_TASK DETAILS:_ Copy every entry below, exactly and in full.

_Collected data:_
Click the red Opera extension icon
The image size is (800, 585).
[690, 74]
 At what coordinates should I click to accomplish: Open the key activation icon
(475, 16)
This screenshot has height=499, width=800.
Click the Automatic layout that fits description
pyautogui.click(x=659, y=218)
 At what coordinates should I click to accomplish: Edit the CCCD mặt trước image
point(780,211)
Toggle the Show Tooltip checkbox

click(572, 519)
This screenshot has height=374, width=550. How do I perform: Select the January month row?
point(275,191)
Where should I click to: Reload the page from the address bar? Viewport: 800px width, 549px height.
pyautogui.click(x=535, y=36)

_SOLUTION TO THE EXERCISE:_
Click the red Opera extension icon
The image size is (800, 585).
[690, 74]
 At what coordinates should I click to accomplish: Open the key activation icon
(475, 16)
This screenshot has height=499, width=800.
Click the Automatic layout that fits description
pyautogui.click(x=659, y=218)
 At what coordinates should I click to accomplish: Edit the CCCD mặt trước image
point(780,211)
Toggle the Show Tooltip checkbox

click(572, 519)
This screenshot has height=374, width=550. How do I perform: Select the January month row?
point(275,191)
Where should I click to: Reload the page from the address bar? Viewport: 800px width, 549px height.
pyautogui.click(x=535, y=36)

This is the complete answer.